--- TASK DETAILS ---
Could you count how many lines of the data include "agent" and answer with the number only?

[Saved entries]
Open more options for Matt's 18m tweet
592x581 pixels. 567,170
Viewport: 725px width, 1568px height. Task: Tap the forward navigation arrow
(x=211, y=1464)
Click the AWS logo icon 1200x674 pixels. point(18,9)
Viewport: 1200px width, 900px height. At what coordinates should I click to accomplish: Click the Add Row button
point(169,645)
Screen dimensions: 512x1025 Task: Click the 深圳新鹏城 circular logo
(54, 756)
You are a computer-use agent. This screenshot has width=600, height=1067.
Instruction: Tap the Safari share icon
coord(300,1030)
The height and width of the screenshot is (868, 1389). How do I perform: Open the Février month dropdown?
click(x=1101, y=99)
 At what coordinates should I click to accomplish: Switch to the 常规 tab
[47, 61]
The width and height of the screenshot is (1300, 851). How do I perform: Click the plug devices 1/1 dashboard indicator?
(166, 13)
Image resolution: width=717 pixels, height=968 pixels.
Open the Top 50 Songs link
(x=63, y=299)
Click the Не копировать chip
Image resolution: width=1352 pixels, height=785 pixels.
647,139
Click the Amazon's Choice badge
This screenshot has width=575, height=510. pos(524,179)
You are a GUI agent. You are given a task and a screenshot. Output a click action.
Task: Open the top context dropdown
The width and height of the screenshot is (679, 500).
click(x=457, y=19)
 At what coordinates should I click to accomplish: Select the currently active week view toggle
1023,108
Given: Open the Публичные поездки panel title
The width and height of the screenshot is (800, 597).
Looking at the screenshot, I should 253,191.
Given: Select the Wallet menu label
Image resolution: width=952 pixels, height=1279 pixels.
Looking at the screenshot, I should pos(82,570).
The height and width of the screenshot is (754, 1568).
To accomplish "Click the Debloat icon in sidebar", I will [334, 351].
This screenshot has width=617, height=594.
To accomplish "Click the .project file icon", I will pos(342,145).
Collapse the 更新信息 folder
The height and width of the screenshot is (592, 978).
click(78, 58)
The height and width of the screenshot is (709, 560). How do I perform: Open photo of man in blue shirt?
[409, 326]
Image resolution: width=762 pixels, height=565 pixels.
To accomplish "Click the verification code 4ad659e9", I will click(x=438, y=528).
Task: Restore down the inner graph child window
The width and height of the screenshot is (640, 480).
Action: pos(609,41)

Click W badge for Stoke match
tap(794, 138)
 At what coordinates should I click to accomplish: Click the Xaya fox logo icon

--- RESPONSE AREA ---
2